Assistant Professor of Pediatrics Children's Hospital of Philadelphia Philadelphia, United States
Background: Identification of meaningful metrics of neonatal intensive care unit (NICU) antibiotic use can allow hospitals and stakeholders to effectively audit antibiotic prescribing to improve the safety and quality of neonatal care. Currently, there are no uniformly accepted center-level metrics of NICU antibiotic use, and the relationships between proposed metrics are unclear.
Objectives: To calculate 3 center-level metrics of NICU antibiotic use and assess trends over time, center variation, and correlation between metrics.
Methods: This was a repeated cross-sectional study of NICUs in the Premier Database that continuously contributed annual data from 2017-2021 and had at least 20 annual NICU admissions.
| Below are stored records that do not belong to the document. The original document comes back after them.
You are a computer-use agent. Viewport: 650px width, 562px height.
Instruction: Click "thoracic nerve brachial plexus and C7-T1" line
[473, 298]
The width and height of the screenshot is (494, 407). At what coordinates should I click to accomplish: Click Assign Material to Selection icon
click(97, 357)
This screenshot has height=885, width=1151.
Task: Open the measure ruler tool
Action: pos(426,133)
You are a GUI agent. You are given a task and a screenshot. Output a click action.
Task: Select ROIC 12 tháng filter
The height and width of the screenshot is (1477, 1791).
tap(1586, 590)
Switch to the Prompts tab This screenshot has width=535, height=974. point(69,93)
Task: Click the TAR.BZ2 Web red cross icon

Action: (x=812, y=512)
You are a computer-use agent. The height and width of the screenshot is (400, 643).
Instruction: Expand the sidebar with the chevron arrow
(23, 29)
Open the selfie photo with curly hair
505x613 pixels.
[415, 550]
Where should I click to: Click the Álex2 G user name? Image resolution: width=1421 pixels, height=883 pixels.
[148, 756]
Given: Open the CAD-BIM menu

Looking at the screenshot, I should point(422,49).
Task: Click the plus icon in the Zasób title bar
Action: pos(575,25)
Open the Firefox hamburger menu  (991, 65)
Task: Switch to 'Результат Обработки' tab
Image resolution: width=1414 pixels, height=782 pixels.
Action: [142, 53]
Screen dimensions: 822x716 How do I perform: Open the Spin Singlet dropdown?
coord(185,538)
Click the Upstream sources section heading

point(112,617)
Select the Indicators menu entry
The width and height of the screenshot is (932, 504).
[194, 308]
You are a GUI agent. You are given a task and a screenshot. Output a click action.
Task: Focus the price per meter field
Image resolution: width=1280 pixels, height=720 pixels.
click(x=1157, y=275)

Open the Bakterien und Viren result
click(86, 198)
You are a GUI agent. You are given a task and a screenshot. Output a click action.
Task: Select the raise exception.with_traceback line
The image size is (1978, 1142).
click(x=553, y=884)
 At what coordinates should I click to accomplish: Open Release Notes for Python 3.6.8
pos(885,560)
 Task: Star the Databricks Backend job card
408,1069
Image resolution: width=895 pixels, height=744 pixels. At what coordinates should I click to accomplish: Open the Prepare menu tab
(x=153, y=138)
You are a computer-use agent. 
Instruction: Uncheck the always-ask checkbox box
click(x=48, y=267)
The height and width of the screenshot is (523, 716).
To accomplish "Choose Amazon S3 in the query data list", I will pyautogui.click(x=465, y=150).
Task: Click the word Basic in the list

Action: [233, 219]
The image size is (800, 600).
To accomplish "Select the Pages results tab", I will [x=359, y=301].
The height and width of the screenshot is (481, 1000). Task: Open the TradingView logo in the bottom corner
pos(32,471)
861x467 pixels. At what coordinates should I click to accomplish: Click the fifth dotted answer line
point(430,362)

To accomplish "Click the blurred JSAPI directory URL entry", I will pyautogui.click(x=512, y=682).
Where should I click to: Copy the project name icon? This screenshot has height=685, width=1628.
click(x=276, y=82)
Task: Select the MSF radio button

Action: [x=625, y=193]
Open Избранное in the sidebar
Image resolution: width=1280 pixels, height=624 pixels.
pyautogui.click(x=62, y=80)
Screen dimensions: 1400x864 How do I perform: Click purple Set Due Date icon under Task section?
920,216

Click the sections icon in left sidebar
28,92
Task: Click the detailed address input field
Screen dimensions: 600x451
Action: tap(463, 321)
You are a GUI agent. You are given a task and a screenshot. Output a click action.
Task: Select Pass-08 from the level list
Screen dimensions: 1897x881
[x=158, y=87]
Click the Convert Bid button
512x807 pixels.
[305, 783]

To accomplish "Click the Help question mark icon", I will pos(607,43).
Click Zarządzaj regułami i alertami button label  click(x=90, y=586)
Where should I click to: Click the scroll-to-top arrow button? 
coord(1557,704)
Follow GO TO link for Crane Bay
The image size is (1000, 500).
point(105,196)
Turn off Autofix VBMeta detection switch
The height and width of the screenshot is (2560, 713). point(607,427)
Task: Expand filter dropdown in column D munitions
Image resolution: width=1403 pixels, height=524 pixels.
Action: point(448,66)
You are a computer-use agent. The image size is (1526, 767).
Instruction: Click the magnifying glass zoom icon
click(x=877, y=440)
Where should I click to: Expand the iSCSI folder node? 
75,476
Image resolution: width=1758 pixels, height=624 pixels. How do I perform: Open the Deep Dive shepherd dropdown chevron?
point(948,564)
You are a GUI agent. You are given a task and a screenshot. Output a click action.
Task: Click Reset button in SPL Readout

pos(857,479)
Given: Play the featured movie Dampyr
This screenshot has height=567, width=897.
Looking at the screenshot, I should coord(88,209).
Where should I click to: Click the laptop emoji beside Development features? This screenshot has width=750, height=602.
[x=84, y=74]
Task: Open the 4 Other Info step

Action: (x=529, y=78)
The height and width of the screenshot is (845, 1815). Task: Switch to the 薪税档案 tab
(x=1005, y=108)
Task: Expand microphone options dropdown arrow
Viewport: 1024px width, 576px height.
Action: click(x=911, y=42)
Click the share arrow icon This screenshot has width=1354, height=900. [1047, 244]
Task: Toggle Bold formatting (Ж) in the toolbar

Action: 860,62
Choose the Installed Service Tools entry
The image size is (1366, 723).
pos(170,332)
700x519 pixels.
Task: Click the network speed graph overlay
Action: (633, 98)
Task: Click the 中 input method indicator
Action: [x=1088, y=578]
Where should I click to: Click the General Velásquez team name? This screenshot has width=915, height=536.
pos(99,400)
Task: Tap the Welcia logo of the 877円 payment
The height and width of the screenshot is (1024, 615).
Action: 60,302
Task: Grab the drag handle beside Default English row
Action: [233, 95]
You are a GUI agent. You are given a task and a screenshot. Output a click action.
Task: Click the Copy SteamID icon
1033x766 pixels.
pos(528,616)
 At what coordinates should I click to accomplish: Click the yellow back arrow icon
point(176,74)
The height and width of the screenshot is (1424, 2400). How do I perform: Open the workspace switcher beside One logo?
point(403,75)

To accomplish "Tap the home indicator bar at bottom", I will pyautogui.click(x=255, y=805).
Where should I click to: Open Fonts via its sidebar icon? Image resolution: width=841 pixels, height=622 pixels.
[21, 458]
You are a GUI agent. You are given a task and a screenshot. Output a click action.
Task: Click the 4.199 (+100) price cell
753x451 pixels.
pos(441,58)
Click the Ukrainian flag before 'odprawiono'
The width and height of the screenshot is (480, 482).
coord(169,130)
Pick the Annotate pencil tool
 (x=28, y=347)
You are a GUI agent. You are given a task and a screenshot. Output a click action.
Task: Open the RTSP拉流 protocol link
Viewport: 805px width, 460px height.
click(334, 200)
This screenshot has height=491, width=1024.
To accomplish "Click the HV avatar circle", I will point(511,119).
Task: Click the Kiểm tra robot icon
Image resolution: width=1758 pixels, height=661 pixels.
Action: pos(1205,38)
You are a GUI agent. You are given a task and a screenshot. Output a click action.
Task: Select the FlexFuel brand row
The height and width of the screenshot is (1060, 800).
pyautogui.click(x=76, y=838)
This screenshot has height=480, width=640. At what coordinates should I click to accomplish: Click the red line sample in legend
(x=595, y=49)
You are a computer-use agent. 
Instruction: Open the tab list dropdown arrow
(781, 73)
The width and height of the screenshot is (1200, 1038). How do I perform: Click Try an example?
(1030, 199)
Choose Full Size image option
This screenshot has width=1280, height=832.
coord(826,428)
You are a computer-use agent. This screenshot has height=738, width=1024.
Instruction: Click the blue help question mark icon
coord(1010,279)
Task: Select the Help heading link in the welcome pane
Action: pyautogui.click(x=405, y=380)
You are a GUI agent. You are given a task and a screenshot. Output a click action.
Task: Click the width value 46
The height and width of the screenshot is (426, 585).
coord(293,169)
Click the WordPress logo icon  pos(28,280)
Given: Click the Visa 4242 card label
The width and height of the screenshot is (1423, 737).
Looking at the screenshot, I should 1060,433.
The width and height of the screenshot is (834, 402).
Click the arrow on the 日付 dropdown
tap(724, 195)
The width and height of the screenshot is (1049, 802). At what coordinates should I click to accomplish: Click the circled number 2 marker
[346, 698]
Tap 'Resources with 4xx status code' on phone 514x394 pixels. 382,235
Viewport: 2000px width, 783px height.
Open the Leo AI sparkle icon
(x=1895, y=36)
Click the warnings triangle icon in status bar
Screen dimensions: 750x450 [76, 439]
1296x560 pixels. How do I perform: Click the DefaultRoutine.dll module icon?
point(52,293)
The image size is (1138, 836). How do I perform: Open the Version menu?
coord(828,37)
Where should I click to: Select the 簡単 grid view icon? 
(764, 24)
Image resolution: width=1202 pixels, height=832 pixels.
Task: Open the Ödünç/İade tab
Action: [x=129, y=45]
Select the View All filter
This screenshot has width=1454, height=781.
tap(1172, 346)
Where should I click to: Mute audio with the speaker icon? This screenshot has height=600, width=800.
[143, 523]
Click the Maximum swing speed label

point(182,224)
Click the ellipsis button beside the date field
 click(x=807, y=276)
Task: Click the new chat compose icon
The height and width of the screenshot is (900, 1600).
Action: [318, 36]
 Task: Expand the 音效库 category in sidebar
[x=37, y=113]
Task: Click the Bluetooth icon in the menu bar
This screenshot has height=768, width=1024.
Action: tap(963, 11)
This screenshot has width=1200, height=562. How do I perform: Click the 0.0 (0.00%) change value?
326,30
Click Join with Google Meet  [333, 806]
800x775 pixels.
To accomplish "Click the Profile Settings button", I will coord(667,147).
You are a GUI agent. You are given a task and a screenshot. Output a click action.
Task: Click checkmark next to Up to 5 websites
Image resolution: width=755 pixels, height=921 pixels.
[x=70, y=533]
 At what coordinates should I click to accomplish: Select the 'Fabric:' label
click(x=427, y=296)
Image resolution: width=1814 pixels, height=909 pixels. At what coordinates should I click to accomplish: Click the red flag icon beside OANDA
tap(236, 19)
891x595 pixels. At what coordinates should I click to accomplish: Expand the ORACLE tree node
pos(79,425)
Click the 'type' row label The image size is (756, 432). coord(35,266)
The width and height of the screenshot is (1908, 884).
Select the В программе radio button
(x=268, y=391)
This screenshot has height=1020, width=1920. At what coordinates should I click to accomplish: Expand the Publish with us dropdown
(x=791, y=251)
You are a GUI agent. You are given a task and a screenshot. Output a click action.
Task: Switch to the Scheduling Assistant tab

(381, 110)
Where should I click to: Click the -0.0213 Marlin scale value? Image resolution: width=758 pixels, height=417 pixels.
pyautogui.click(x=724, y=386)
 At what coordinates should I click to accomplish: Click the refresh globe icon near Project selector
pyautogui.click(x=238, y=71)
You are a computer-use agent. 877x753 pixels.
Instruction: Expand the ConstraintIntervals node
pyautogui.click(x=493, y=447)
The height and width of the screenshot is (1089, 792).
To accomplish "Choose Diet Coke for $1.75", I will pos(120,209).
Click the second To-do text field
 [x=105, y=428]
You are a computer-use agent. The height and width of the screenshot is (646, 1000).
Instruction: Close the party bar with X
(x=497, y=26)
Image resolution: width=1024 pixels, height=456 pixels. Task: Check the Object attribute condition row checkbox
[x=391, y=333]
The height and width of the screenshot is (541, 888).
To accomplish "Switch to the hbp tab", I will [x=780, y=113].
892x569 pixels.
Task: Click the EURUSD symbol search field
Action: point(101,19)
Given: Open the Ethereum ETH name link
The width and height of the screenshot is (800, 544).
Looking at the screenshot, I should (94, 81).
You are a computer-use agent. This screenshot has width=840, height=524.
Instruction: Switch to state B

Median center-level metrics of antibiotic use (parenteral and oral) with IQR were calculated per 1,000 patient days (PD), overall and by year. Length of therapy (LOT) was defined as total days of antibiotics (yes/no for each day); days of therapy (DOT) was defined as aggregate antibiotic days, accounting for each individual antibiotic on a given day; and antibiotic spectrum index (ASI) was defined as the sum of assigned points for each antibiotic per day based on activity against clinically relevant pathogens (range 1 to 13), with higher ASI reflective of a broader spectrum agent (adapted from Gerber et al). The relative difference between 2017 and 2021 was calculated for each metric. Correlation between metrics was assessed using Spearman’s correlation coefficient.
Results: There were 272 NICUs and 438,156 infants included in the analysis. Median annual admissions per NICU was 217 (IQR 113, 401). Most NICUs were in urban settings (83%) and in non-teaching hospitals (62%). Half of the included infants were male and 0.9% died before discharge. Overall metric means (SD) per 1000 PD were: LOT 138.8 (73.2), DOT 233.7 (133.3), ASI 802.5 (320.9); and medians (IQR) per 1000 PD were: LOT 124.9 (90.5 - 166.9); DOT 208.6 (151.3 - 283.3), ASI 727.3 (502.8 - 962.7); all had a right-skewed distribution. All 3 metrics had a relative decrease from 2017 to 2021 (LOT by 16.8%; DOT by 18.9%; ASI by 18.9%) and each metric had an average annual relative decrease of ~5% during the study period. Metrics were all well correlated: LOT vs DOT (r=0.987; p< 0.001); LOT vs ASI (r=0.974; p< 0.001); DOT vs ASI (r=0.989; p< 0.001).
Conclusions: Antibiotic use in NICUs across the US from 2017-2021 decreased over time, as assessed by 3 center-level metrics (LOT, DOT, and ASI). The different metrics were all well correlated and variation in metric distribution across centers was identified. Further assessment of the relationship between NICU antibiotic use metrics and pertinent clinical outcomes is needed.